Cut the chicken wings apart at the joint. Cut off  wing tips and discard. You should have 20 wing drumettes. Place them in a  single layer, skin side up, on a greased baking sheet. Bake in a  425-degree oven for 15 minutes.

Meanwhile, combine the marmalade, soy sauce and  garlic in a large bowl. When the wings have cooked for 15 minutes, place  them in the bowl and toss to cover with marmalade mixture. Using tongs,  return them to the baking sheet.

Bake for another 20 minutes or until they turn golden  brown, frequently basting with the marmalade mixture. When wings are  browned, sprinkle them with coconut and scallions.

To toast coconut: Place coconut in a single layer on a baking sheet and bake at 350 degrees until golden, about 15 minutes.

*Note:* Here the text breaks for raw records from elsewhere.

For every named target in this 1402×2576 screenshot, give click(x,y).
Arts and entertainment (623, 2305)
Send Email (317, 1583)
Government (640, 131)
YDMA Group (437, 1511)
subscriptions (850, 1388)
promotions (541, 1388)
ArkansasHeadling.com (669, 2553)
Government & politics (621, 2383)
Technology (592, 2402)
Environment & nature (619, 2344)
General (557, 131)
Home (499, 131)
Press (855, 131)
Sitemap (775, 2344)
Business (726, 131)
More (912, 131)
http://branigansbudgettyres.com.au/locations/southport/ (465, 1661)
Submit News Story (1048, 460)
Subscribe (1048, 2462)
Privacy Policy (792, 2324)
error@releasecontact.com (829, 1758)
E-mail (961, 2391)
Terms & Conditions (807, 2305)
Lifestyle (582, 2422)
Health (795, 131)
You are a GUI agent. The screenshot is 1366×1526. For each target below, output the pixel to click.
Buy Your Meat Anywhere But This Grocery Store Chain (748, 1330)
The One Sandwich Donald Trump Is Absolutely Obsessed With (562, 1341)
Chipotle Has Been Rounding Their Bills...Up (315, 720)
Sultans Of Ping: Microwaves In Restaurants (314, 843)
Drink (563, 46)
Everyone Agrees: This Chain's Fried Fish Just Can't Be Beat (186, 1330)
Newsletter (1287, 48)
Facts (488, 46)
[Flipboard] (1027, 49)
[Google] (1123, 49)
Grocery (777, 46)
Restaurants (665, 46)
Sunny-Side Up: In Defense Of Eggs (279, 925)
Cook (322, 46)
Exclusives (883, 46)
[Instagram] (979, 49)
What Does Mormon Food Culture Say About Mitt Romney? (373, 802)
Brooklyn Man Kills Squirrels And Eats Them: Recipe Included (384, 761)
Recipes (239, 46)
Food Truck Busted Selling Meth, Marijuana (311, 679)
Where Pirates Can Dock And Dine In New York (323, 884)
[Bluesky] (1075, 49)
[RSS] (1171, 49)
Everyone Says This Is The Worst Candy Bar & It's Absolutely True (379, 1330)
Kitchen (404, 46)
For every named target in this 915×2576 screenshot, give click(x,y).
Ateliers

This is an appetizer, but a salad and confetti rice would make a pretty good meal. Make sure you use jasmine rice!


----------



## medtran49 (Jul 30, 2016)

These are really good too.  Pizza place excels at wings - tribunedigital-sunsentinel

Rosemary, garlic, lemon juice, olive oil, S and P marinade, grilled and served with caramelized onions and focaccia.


----------



## roadfix (Jul 30, 2016)

And also, with the wing prices so high I only do them (actually buy them and freeze them) when my local supermarket puts them (Foster Farms) on sale at 50% off like every other month on average.   The sale price brings them below Costco's wing price, for instance.


----------



## Kayelle (Jul 30, 2016)

roadfix said:


> And also, with the wing prices so high I only do them (actually buy them and freeze them) when my local supermarket puts them (Foster Farms) on sale at 50% off like every other month on average.   The sale price brings them below Costco's wing price, for instance.



We do the same *RF*. I guess the folks in this community don't use a lot of wings and the SC shows up at Von's on the "sell by" date to get the Foster Farms wings for 50% off. It pays to wait.  
I can no longer get whole wings at Costco, and I won't buy them cut up at any price.


----------



## Kaneohegirlinaz (Jul 30, 2016)

*Idea for Non-Buffalo Wing Recipe*



Andy M. said:


> ... snipped ...
> Please share your favorite non-buffalo wing recipes.  I usually grill the wings.




Howzabout Guava Chicken Wings ? 
http://www.discusscooking.com/forums/f21/hawaiian-guava-chicken-90660.html

Quote: Kayelle
"I found frozen concentrated POG (passion fruit, orange, guava) so I used that instead of the guava juice. In addition to your recipe I also added a big tablespoon of Sambal Oelk (ground fresh chili paste), and a few shakes of fish sauce. "


[photo courtesy of Kayelle]


----------



## Andy M. (Jul 30, 2016)

Thank you all for the great ideas and links.


----------



## jennyema (Jul 31, 2016)

Ssamjang!  Korean Bbq sauce

Marinate the wings in it or brine them in a soy sauce-heavy brine and then apply the ssamjang at the end.

It's very addictive

Spicy-Sweet Korean Barbecue Sauce (Ssamjang) Recipe - NYT Cooking


----------



## jennyema (Jul 31, 2016)

Also Walkerswood Jerk Paste rocks


----------



## Andy M. (Jul 31, 2016)

Thanks for the tips, Jen.


----------